Гранди был льстецом: доклады, которые он посылал в Рим, так и сочились елеем. Британцы, как он писал, не только считали Эдду «красивой, умной и невероятно интересной», но и «что встречается куда реже, обладательницей совершенной гармонии между сияющей молодостью и природным, утонченным аристократическим достоинством. Вы, дуче, должны гордиться дочерью». Газеты писали о поразительном сходстве Эдды с отцом – настолько, что ее подбородок и глаза «дают странное ощущение мужской силы в хрупком обрамлении». The Sunday Chronicle писала, что она была такой же «изящной и современной, как любая наша дама высшего света». Все, кому доводилось с ней говорить, отмечали ее открытость и откровенность и временами даже ядовитые замечания.

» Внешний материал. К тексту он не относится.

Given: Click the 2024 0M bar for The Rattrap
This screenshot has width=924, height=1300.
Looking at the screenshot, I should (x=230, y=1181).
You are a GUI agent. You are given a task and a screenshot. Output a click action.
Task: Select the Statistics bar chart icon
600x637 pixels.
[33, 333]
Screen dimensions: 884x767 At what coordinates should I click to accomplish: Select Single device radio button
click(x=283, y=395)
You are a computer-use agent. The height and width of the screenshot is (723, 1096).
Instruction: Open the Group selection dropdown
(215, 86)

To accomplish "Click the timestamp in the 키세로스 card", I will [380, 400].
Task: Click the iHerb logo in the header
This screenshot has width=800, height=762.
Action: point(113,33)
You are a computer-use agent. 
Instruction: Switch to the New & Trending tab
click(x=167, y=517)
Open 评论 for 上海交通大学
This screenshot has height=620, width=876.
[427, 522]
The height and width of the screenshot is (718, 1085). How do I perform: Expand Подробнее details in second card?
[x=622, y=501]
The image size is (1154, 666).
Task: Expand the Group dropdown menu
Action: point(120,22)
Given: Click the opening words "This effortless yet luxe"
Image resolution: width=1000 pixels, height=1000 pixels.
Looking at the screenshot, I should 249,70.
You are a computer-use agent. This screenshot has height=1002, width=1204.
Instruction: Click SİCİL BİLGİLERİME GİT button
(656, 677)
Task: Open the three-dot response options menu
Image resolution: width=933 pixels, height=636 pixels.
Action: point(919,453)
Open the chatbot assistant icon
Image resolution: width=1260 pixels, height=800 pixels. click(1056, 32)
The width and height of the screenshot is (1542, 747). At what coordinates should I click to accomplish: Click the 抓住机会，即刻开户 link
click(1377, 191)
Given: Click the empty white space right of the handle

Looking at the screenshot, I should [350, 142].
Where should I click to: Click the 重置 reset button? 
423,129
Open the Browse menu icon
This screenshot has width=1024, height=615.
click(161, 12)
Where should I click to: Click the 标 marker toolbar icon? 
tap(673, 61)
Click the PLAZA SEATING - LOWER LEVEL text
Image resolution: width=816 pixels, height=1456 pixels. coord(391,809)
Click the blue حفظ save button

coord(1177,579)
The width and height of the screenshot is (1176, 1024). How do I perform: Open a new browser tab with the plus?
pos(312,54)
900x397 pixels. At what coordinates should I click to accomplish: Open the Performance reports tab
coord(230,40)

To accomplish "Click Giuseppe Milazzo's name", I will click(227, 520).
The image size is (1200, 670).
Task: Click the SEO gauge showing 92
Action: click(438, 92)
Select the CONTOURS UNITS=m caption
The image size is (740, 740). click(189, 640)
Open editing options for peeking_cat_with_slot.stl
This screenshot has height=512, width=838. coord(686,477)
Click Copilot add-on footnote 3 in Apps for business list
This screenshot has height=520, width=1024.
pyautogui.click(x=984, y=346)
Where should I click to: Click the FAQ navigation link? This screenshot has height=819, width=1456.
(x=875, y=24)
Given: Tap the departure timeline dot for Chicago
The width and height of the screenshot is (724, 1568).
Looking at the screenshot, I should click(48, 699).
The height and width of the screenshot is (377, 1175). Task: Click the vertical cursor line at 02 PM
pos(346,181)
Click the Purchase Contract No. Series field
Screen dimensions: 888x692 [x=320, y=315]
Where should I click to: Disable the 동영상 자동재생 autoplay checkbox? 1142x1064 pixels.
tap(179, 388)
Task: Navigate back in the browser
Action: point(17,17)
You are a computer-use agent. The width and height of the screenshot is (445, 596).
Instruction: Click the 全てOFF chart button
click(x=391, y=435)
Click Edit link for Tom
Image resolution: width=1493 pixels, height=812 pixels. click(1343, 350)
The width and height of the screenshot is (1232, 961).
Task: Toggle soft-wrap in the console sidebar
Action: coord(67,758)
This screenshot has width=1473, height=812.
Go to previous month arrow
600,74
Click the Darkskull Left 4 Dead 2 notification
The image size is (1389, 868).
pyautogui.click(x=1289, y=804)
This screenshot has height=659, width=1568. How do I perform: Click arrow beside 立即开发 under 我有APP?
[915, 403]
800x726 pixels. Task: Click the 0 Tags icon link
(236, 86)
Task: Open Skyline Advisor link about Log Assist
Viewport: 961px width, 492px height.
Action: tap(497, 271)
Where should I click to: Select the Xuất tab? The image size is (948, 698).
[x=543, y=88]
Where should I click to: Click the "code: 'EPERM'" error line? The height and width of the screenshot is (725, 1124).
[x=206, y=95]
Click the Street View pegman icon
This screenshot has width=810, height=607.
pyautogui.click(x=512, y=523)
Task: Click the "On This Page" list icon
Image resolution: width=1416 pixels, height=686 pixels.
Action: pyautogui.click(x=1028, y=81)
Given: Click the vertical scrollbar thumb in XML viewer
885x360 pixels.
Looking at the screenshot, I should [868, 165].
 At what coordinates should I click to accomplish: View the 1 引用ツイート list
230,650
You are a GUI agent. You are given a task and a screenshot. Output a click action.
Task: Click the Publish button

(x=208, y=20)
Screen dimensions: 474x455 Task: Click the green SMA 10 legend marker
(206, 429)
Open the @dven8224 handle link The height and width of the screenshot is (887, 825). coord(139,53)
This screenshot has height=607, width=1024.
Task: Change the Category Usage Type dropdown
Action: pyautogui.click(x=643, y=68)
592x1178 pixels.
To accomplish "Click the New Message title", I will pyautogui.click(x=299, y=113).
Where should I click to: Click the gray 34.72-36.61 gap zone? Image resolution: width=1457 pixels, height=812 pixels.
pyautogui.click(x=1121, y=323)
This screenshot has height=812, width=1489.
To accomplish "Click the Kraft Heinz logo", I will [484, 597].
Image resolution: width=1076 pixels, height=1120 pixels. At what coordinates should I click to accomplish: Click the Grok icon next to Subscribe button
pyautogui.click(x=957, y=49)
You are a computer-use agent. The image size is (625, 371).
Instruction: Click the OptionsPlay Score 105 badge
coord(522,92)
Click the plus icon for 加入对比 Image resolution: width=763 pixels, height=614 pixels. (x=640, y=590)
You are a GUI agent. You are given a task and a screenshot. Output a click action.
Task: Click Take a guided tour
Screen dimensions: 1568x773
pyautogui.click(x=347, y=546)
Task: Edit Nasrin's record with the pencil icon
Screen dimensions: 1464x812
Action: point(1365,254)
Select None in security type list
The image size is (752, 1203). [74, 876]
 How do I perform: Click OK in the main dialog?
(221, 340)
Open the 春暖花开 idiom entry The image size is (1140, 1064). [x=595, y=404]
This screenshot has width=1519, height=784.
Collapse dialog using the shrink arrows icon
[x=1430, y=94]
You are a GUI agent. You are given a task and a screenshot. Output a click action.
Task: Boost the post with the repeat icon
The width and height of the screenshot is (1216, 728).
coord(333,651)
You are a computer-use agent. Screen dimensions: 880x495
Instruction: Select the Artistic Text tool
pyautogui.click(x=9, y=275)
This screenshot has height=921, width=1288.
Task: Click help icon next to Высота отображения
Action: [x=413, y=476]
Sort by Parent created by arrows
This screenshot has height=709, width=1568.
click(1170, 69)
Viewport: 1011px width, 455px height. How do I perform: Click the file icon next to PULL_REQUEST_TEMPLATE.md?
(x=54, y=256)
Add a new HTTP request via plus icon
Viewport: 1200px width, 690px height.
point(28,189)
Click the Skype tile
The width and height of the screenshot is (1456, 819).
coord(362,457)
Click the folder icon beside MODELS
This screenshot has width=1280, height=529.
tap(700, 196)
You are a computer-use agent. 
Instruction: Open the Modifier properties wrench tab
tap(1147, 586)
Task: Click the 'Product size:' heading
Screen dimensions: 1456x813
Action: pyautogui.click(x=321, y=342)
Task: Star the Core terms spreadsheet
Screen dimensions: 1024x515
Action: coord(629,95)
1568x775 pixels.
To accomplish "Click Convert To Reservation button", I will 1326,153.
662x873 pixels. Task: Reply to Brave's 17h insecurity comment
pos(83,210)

К выполнению данного ей задания Эдда отнеслась со всей ответственностью. Она была хитра и наблюдательна, не трепетала перед высокопоставленными персонами, с которыми встречалась, и как должное воспринимала восхищение и почтительность, которыми ее осыпали как дочь Муссолини. Она прекрасно понимала, что роль ее состоит в том, чтобы предстать перед миром в образе идеальной молодой женщины фашистского режима: модной, с ее стильной короткой стрижкой, и в то же время женственной, без декаданса и андрогинности, которые так ненавидел ее отец. Вернувшись в Рим, она доложила Муссолини, что британцы по большей части абсолютно индифферентны к идее эфиопской кампании. «Отправляйтесь туда и берите этих чертовых негров!.. В конце концов, мы тоже именно так строили свою империю», – сказал Эдде лорд Ротермир. Единственный недружественный ответ она получила от премьер-министра Рамсея Макдональда. Он дал обед в ее честь и, отвечая на вопрос о реакции Британии на возможное итальянское вторжение, ответил холодно и вполне недвусмысленно: «Очень хорошо, но я полагаю, вы подумали о последствиях?» Ответила Эдда вопросом на вопрос: «И что же, вы объявите нам войну?» «Нет, – сказал Макдональд, – не объявим». Это было именно то, что хотел услышать Муссолини.

В Италии герарки и широкая общественность, конечно, знали о дипломатической миссии Эдды, и постепенно она стала считаться человеком, быть может, даже единственным, имеющим реальное влияние на Муссолини. Ее стал окружать ореол власти, разумеется, ограниченный тем, что она все же была женщиной, но тем не менее власти. Сама же Эдда стала чувствовать, что может найти для себя роль в рамках режима, стать его неофициальным эмиссаром на мировой сцене. Легко поддающаяся скуке, без вкуса и интереса к светской жизни, она могла, наконец, обрести смысл жизни.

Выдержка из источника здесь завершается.